Текст для чтения
-- -- --

В аксиологической основе космизма заключена идея некоторой миссии: исследование космического пространства, распространение разумных существ и поиск иных разумных форм; объединение Земли для создания «общества будущего».
На наш взгляд, все взгляды философов-космистов на образование можно отнести к идее формирования определенного «вселенского» разума, идеи особого типа мышления, ориентирующего человека на решение планетарных проблем. Должно произойти «оразумление» прогрессивной космической эволюции, в будущем должен состояться разум космический [1, с. 43].
Все это имеет отношение к проблеме человека, его деятельности, которая выходит на задачу его образования, некоторые черты которого мы попытаемся выявить в рамках изучения работ таких ученых и мыслителей, как Константин Циолковский и Иван Ефремов. Разные их идеи возможно объединить в несколько общих постулатов относительно целей и средств учебно-воспитательной деятельности.
Одной из общих черт образовательных концепций, представленных Циолковским и Ефремовым, является социальная сущность образования, его направленность на решение общественных задач.

-- -- --

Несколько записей
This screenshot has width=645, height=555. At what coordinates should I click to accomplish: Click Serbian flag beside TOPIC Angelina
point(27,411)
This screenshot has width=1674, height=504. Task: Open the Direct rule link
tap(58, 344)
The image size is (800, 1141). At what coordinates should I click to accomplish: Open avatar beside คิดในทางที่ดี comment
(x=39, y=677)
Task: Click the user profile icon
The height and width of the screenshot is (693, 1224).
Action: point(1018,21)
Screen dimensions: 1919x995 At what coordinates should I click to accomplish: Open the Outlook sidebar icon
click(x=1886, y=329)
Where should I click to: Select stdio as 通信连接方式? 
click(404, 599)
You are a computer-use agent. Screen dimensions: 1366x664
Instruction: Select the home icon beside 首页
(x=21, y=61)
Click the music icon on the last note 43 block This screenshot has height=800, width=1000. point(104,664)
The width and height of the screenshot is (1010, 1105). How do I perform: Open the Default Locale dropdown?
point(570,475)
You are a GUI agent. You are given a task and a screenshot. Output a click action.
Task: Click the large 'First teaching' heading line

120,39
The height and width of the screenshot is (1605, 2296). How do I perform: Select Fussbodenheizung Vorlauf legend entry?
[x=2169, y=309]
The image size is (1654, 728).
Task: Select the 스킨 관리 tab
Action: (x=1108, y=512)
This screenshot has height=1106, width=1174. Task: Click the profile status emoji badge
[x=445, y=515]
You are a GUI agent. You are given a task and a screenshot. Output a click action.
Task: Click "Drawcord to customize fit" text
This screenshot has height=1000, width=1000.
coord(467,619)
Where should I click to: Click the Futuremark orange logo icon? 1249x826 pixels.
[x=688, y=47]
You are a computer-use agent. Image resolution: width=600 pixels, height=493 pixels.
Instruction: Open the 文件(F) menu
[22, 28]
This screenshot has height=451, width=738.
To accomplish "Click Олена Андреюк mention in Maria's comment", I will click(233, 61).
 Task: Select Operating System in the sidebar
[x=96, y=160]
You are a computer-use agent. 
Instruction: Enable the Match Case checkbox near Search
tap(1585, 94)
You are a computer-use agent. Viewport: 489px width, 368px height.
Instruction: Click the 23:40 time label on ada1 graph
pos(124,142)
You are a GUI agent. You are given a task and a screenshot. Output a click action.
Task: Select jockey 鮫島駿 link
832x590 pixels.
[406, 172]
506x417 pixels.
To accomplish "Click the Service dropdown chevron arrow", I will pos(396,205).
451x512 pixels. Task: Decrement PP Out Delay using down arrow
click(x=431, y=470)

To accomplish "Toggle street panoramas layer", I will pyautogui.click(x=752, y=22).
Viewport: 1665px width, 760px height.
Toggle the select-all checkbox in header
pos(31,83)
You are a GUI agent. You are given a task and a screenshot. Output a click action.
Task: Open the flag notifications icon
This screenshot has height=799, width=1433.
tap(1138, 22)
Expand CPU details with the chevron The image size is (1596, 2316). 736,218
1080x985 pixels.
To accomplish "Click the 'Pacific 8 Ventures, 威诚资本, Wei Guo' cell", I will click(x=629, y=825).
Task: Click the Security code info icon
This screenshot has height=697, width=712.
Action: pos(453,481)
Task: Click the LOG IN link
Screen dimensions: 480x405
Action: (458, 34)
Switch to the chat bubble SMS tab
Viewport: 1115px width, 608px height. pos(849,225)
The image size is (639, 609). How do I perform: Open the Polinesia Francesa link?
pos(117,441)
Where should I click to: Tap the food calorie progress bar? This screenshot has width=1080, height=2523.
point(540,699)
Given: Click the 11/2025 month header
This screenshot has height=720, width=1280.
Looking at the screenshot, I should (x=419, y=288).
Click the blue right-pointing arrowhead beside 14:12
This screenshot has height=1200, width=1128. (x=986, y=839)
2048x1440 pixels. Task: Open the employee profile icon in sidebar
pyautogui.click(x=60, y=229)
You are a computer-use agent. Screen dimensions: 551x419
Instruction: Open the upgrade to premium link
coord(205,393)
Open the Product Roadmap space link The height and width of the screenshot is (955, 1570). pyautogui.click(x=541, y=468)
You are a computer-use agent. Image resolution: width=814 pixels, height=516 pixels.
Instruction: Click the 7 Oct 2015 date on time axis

-- -- --

Задание 1
Работы каких ученых и мыслителей рассматриваются во фрагменте о космизме?
Задание 2
Перепишите часть фрагмента о космизме от слов «На наш взгляд, все» до слов «решение общественных задач.», заменив «планетарных проблем» на «глобальных задач».
Задание 3
Переведите на английский язык предложение из фрагмента о космизме: «Одной из общих черт образовательных концепций, представленных Циолковским и Ефремовым, является социальная сущность образования, его направленность на решение общественных задач.»
Эти записи взяты из другого источника.

Ответ 1
Константина Циолковского и Ивана Ефремова.

Ответ 2
На наш взгляд, все взгляды философов-космистов на образование можно отнести к идее формирования определенного «вселенского» разума, идеи особого типа мышления, ориентирующего человека на решение глобальных задач. Должно произойти «оразумление» прогрессивной космической эволюции, в будущем должен состояться разум космический [1, с. 43].
Все это имеет отношение к проблеме человека, его деятельности, которая выходит на задачу его образования, некоторые черты которого мы попытаемся выявить в рамках изучения работ таких ученых и мыслителей, как Константин Циолковский и Иван Ефремов. Разные их идеи возможно объединить в несколько общих постулатов относительно целей и средств учебно-воспитательной деятельности.
Одной из общих черт образовательных концепций, представленных Циолковским и Ефремовым, является социальная сущность образования, его направленность на решение общественных задач.

Ответ 3
One of the common features of the educational concepts presented by Tsiolkovsky and Yefremov is the social essence of education, its orientation toward solving societal problems.